BEGIN Information supplied

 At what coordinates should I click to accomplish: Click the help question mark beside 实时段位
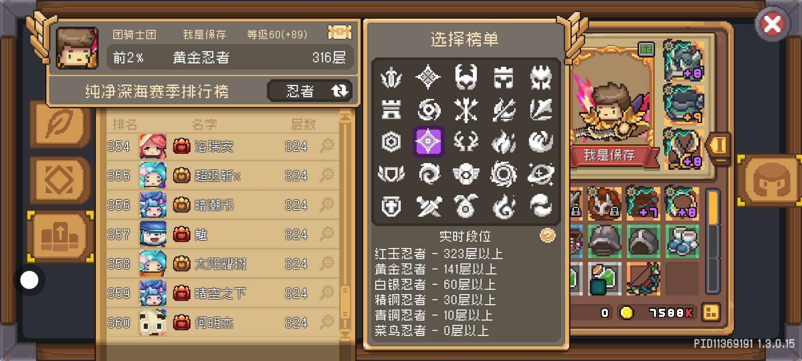click(x=547, y=236)
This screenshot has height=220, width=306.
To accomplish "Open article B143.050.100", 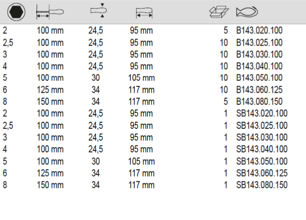I will coord(259,78).
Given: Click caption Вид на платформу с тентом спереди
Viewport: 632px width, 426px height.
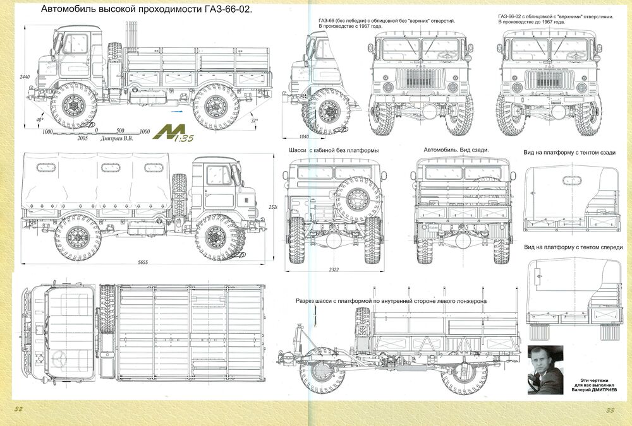Looking at the screenshot, I should [573, 247].
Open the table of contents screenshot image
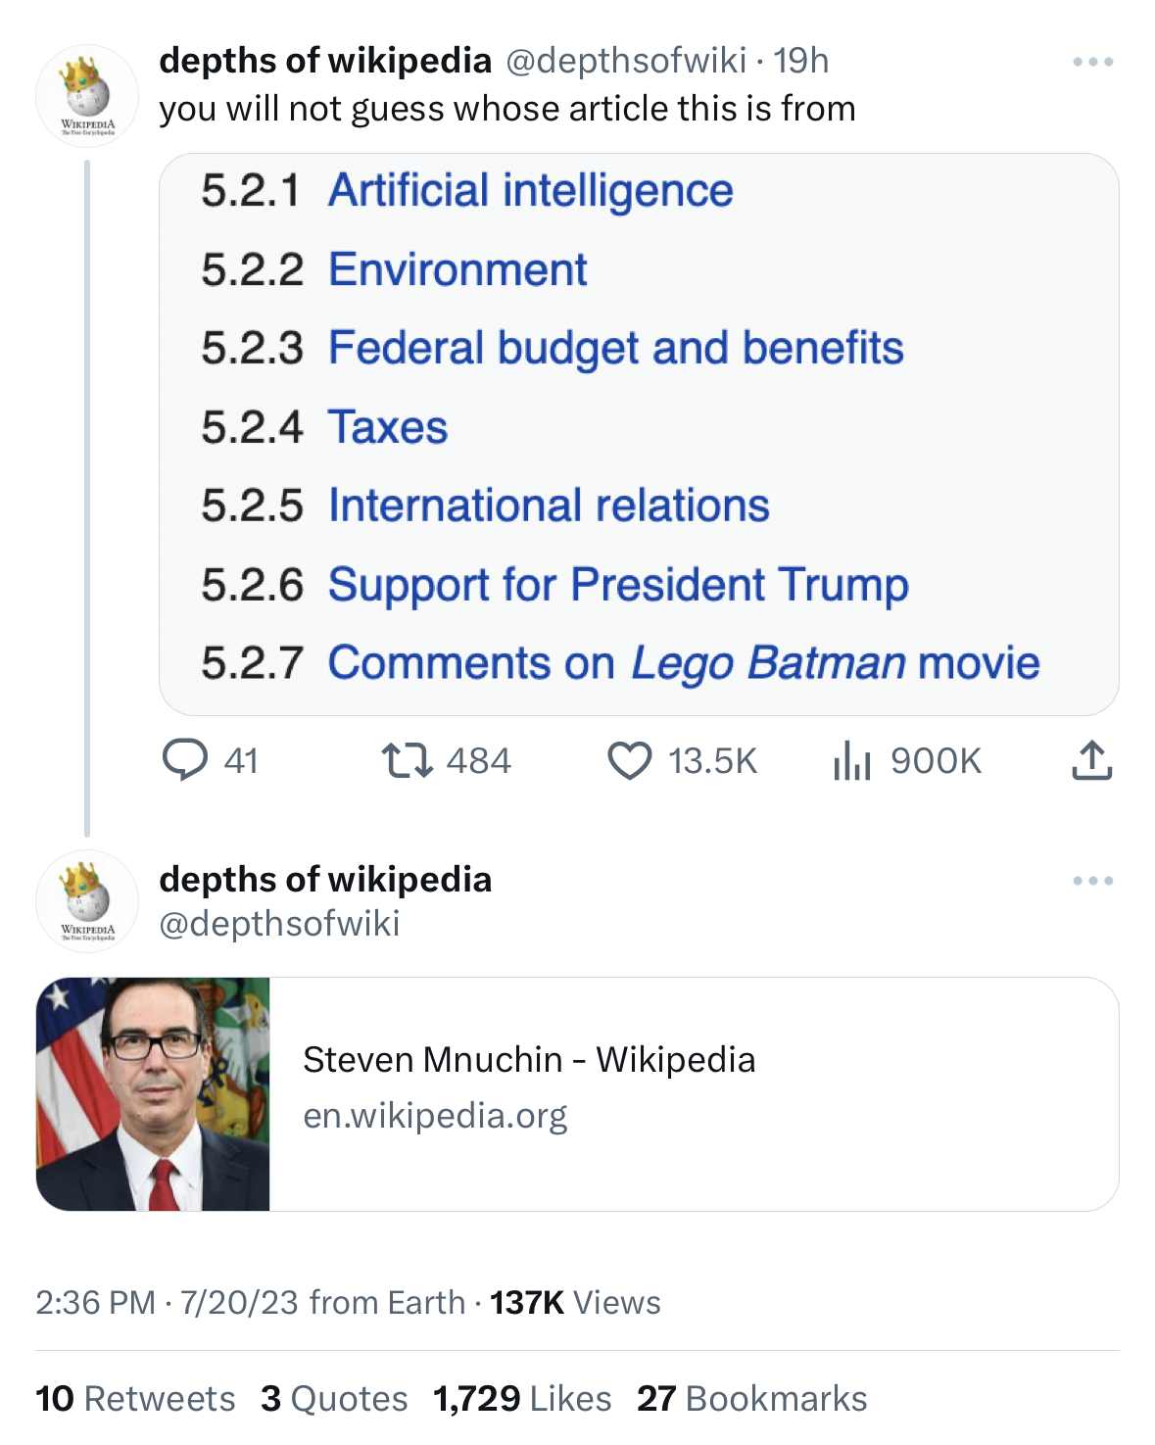Screen dimensions: 1155x1445 click(639, 434)
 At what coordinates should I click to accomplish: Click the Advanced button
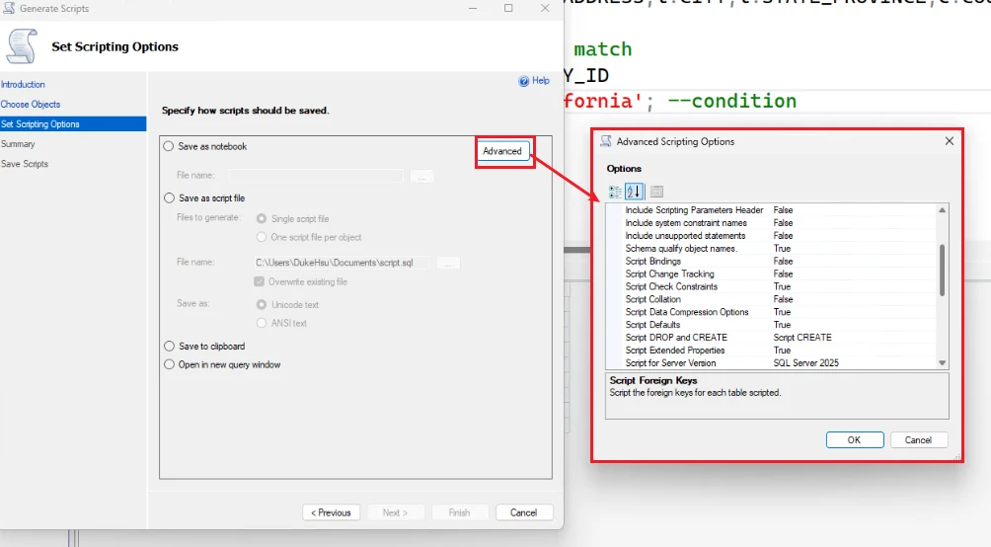pos(502,151)
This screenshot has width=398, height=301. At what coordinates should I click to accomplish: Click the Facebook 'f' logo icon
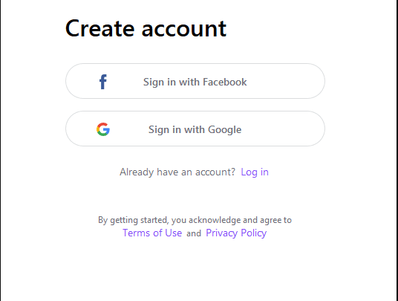click(103, 82)
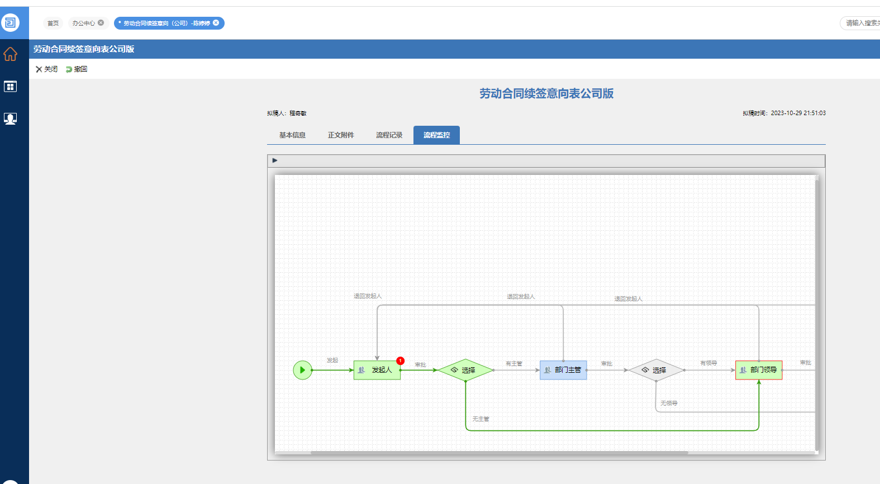This screenshot has width=880, height=484.
Task: Open the user monitor sidebar icon
Action: click(10, 118)
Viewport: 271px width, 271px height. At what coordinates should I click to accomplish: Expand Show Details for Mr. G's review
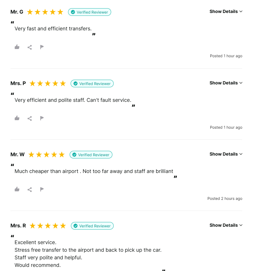(226, 11)
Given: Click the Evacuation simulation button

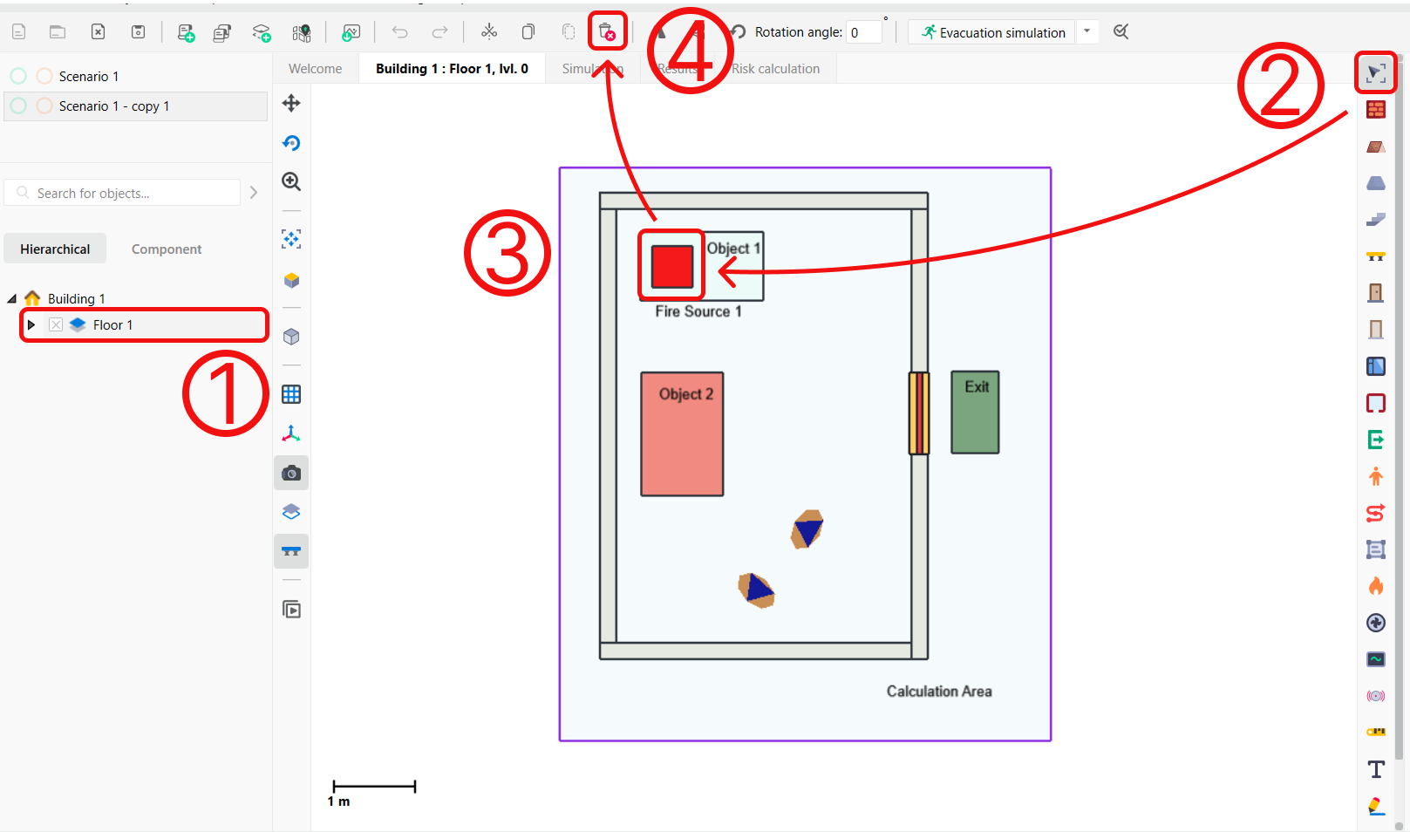Looking at the screenshot, I should click(993, 32).
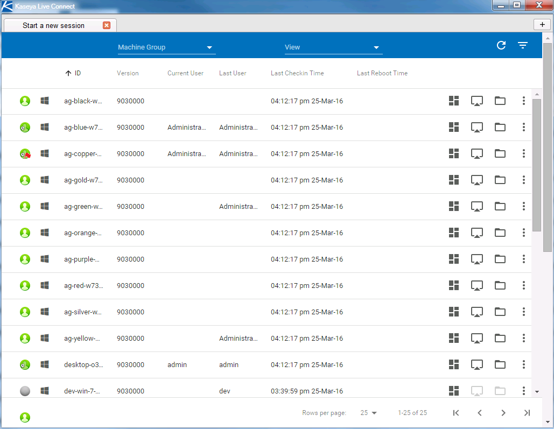
Task: Open the dashboard grid icon for ag-black row
Action: coord(454,101)
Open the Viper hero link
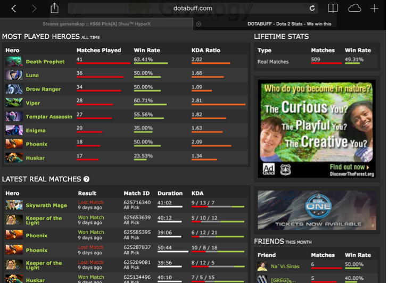The image size is (397, 283). click(33, 103)
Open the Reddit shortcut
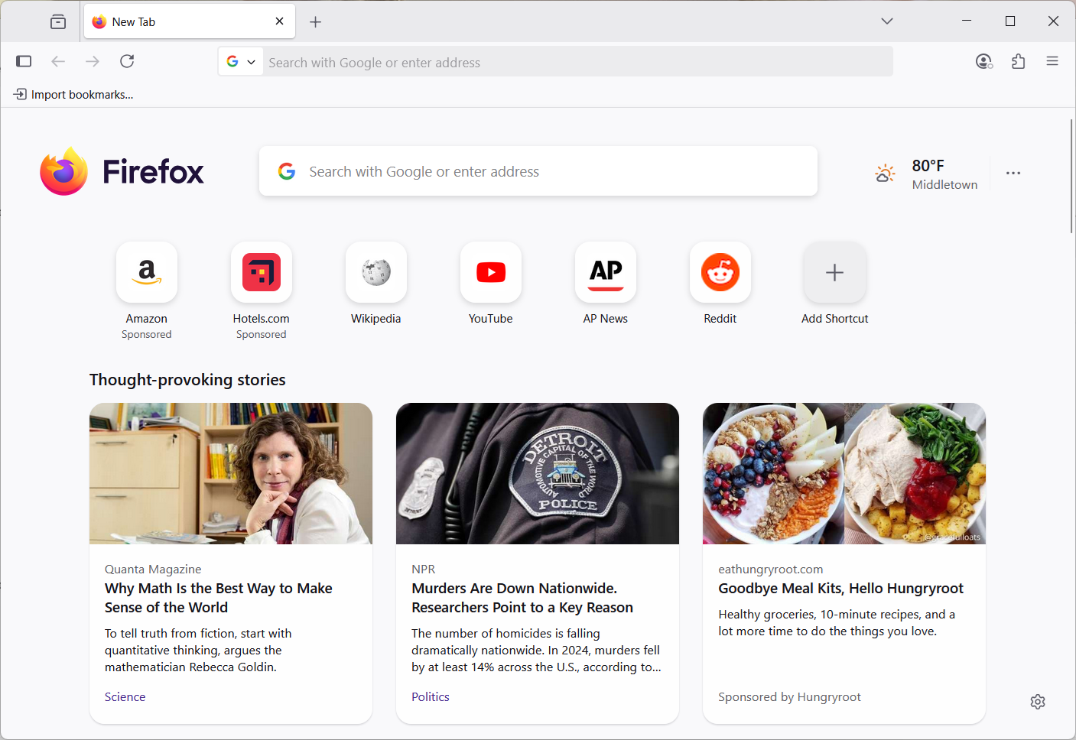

END Information supplied

- _Stated exercise_
Gather every line of the data above that contains the string "coordinates", matching case exactly, and copy each one in full.

- _Solution for this exercise_
 At what coordinates should I click to accomplish: Click the help question mark beside 实时段位
 At what coordinates should I click to accomplish: Click the Advanced button
This screenshot has width=398, height=301. At what coordinates should I click to accomplish: Click the Facebook 'f' logo icon
Viewport: 271px width, 271px height. At what coordinates should I click to accomplish: Expand Show Details for Mr. G's review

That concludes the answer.